The Federation of Master Builders (FMB) said the Prime Minister’s commitment to invest in infrastructure comes at the right moment when builders’ workloads, enquiries and level of employment have all contracted to historically low levels, but that the need to repair is equally as important.

Brian Berry, chief executive of the FMB, said: “The crushing impact of the coronavirus on builders’ workloads, enquiries and employment, as set out by the latest State of Trade data, sends a clear message to the Government that it is right to invest in construction. The repair, maintenance and improvement (RM&I) sector contributes 32% towards construction output so it’s important this isn’t overlooked in terms of investment.

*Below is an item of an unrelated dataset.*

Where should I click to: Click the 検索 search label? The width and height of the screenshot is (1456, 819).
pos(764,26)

“The pandemic has placed historic constraints on local builders’ ability to work, train, and earn a living. The RM&I market, the bread and butter for most small builders, has been the hardest hit. Almost half a million people left the sector as a result of the 2008-9 financial crash. The FMB is determined to avoid a repeat of this devastating blow to livelihoods and the building industry.”

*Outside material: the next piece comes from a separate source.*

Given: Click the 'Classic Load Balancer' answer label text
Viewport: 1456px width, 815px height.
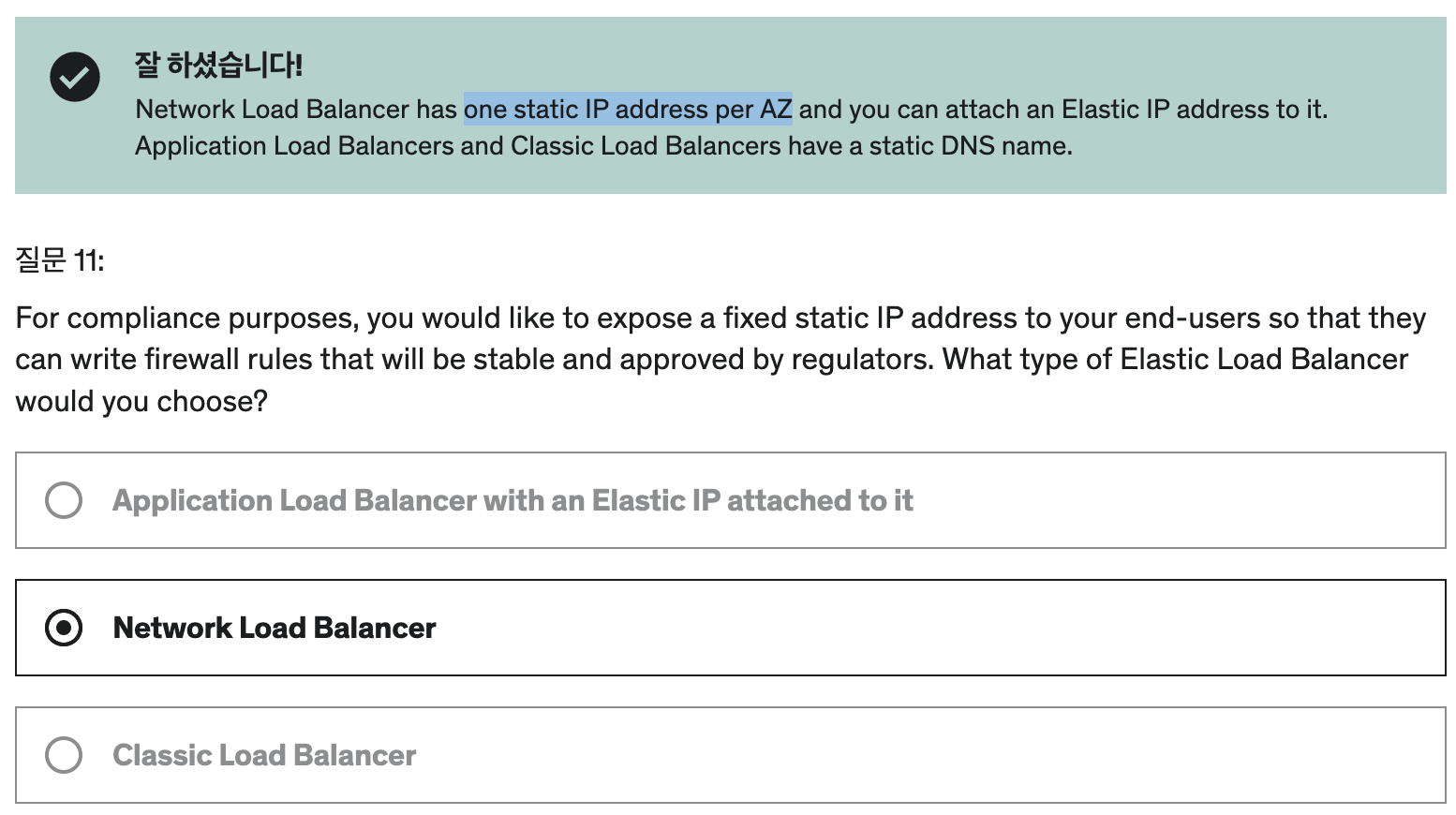Looking at the screenshot, I should 264,755.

Mr Berry added: “The Prime Minister must use his speech today to inject confidence back into the RM&I market with a cut in VAT. Investment in infrastructure should mean housing too, making it easier for SME builders to build out small sites and bring empty homes back into use. We need a strategy for supporting the retention and recruitment of apprentices into the construction industry.

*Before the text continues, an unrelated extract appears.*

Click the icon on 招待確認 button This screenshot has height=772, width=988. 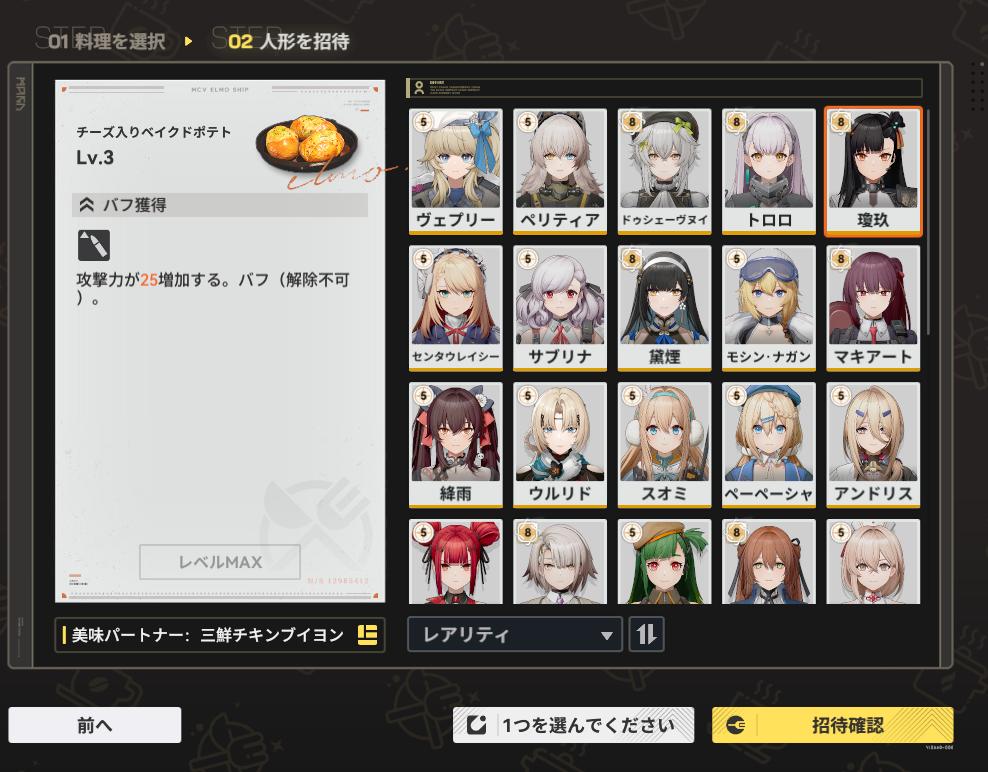coord(735,725)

“Without these individuals, an infrastructure revolution will not be possible. In all of this we cannot forget the quality and sustainability of our buildings. A national retrofit strategy will help boost market confidence, and unleash the army of local builders waiting to improve the energy efficiency of our homes.”

The STUC said the capital investment plan is “woefully inadequate” to tackle economic downturn.

It pointed out that the many of the projects announced were plans brought forward rather than new investment and said the government would need 20 times the ambition if it is serious about protecting jobs and rebuilding the economy sustainably. It said that the £80 billion UK-wide investment advocated by the Scottish Government was closer to the level required.

STUC general secretary Rozanne Foyer said: “The most obvious conclusion from today’s investment announcements is that BJ is no FDR.  His speech lacked coherence and so does his plan.  His greatest passion seemed to be reserved for cutting red tape which is all too often code for cutting the rights of workers and reducing environmental standards.  He certainly didn’t talk about good jobs and we know from this crisis that bad jobs kill.

“This goes nowhere near far enough to provide the stimulus our economy requires. We need twenty times the ambition. For example, our analysis shows the potential for a two year £13 billion green stimulus package to create 140,000 jobs in Scotland.

“All eyes now turn to the Chancellor later this month. He must act urgently to bring forward a Job Guarantee Scheme, extend the Furlough scheme in key sectors and do what Johnson failed to do today – come up with a real new deal for recovery.”